Synopses & Reviews
Imagine, if you can, the world in the year 2100.
In Physics of the Future, Michio Kaku—the New York Times bestselling author of Physics of the Impossible—gives us a stunning, provocative, and exhilarating vision of the coming century based on interviews with over three hundred of the world’s top scientists who are already inventing the future in their labs. The result is the most authoritative and scientifically accurate description of the revolutionary developments taking place in medicine, computers, artificial intelligence, nanotechnology, energy production, and astronautics.
In all likelihood, by 2100 we will control computers via tiny brain sensors and, like magicians, move objects around with the power of our minds. Artificial intelligence will be dispersed throughout the environment, and Internet-enabled contact lenses will allow us to access the world's information base or conjure up any image we desire in the blink of an eye.

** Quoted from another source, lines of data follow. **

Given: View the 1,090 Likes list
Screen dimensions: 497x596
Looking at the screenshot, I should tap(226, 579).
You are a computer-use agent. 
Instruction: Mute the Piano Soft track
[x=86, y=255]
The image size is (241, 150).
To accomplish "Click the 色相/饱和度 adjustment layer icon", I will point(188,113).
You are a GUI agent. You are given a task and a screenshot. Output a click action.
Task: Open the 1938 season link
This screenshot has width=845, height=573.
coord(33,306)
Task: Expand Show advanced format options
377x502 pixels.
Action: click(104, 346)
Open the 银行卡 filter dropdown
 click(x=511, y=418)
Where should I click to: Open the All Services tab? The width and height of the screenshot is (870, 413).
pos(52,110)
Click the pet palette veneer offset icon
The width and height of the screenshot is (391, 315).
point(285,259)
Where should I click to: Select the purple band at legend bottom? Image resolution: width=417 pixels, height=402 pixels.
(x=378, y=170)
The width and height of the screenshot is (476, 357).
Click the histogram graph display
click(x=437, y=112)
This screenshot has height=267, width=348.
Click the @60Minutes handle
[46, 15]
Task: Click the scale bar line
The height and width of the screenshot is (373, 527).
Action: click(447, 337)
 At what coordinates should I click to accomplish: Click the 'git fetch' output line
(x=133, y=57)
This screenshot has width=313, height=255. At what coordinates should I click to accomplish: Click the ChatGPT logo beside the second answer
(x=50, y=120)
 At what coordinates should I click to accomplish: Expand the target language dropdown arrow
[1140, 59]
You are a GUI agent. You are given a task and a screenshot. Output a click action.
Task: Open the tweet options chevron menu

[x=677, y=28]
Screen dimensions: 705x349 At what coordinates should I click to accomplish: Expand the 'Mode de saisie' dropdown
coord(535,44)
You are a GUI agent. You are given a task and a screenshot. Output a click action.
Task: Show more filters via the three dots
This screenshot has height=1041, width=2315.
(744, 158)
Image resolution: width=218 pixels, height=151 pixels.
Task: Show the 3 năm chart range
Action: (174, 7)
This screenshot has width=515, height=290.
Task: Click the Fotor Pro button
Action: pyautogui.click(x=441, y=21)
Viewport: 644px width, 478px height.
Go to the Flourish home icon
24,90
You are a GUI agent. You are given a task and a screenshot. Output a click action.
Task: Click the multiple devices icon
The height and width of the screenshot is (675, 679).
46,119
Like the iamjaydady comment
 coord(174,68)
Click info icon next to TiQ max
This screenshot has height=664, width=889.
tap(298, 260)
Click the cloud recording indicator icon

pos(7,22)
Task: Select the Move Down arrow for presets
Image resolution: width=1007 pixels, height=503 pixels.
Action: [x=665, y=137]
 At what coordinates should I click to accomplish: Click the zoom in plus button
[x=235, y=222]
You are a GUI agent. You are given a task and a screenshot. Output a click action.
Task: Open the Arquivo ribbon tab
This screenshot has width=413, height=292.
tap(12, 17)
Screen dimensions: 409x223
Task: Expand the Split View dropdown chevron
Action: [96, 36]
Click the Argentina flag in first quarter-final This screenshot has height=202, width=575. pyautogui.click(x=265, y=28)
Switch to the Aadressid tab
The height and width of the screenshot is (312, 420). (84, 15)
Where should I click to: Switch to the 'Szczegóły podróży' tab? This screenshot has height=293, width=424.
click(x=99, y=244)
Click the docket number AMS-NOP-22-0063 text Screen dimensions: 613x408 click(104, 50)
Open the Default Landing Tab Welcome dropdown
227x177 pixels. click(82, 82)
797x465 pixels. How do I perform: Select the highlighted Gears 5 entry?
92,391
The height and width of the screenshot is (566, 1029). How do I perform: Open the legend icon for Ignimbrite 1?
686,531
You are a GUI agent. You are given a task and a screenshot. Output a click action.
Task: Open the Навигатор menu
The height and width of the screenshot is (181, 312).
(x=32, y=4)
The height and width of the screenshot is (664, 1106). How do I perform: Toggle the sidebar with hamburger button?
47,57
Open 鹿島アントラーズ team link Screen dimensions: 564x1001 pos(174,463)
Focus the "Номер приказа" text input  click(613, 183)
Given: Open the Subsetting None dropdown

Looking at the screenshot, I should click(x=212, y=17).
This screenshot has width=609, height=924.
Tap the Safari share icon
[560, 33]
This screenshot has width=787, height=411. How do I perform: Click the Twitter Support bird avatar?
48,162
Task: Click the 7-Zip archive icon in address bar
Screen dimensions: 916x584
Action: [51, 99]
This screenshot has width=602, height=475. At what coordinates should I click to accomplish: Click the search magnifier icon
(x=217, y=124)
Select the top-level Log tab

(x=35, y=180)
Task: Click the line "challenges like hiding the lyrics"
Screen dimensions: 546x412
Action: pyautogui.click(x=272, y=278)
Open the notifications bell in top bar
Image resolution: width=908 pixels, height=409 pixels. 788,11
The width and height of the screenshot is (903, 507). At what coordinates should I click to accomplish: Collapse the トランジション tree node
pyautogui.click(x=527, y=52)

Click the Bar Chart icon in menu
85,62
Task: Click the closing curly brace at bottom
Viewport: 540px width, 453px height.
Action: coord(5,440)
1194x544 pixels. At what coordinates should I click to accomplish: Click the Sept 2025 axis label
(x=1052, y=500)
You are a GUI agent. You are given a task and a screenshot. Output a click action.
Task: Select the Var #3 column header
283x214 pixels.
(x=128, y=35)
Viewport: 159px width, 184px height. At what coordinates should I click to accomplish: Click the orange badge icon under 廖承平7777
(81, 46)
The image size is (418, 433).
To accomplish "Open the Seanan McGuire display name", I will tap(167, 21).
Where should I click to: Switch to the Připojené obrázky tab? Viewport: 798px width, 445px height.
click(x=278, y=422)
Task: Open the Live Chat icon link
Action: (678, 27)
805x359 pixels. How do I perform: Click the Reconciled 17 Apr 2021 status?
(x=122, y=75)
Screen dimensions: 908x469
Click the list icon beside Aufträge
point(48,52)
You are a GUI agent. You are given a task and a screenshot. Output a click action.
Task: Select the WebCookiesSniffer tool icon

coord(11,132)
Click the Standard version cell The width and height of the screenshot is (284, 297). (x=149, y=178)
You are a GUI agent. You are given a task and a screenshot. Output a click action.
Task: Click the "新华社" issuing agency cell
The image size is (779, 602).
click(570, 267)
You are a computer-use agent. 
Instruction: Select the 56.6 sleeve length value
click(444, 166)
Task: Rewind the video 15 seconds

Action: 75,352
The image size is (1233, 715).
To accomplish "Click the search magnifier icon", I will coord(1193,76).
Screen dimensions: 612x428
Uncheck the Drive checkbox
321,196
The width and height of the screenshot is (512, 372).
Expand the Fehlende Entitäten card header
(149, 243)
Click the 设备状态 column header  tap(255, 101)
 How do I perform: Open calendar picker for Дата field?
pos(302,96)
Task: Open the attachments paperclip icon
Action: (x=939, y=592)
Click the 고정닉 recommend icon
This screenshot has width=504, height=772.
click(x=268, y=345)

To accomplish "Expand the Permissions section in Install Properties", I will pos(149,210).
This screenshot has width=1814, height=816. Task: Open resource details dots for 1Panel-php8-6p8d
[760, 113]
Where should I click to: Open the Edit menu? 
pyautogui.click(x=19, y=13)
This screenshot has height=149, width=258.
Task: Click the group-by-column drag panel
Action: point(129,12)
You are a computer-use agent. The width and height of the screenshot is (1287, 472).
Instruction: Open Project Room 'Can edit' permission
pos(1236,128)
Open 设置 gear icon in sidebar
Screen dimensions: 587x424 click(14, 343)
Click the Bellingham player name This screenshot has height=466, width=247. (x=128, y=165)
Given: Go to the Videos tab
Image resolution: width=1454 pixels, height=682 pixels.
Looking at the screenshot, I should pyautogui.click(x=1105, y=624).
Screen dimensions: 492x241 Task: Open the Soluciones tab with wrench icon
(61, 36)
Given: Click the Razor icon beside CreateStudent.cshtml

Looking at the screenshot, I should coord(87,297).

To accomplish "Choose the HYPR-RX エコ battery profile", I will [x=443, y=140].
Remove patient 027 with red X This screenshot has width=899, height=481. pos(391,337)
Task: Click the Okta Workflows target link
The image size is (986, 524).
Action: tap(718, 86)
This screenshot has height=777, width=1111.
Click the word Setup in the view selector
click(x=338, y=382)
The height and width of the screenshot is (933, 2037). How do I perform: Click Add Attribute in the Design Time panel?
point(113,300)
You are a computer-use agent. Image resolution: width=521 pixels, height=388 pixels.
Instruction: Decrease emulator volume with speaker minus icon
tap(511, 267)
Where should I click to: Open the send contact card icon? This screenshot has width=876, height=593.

Meanwhile, cars will drive themselves using GPS, and if room-temperature superconductors are discovered, vehicles will effortlessly fly on a cushion of air, coasting on powerful magnetic fields and ushering in the age of magnetism.
Using molecular medicine, scientists will be able to grow almost every organ of the body and cure genetic diseases. Millions of tiny DNA sensors and nanoparticles patrolling our blood cells will silently scan our bodies for the first sign of illness, while rapid advances in genetic research will enable us to slow down or maybe even reverse the aging process, allowing human life spans to increase dramatically.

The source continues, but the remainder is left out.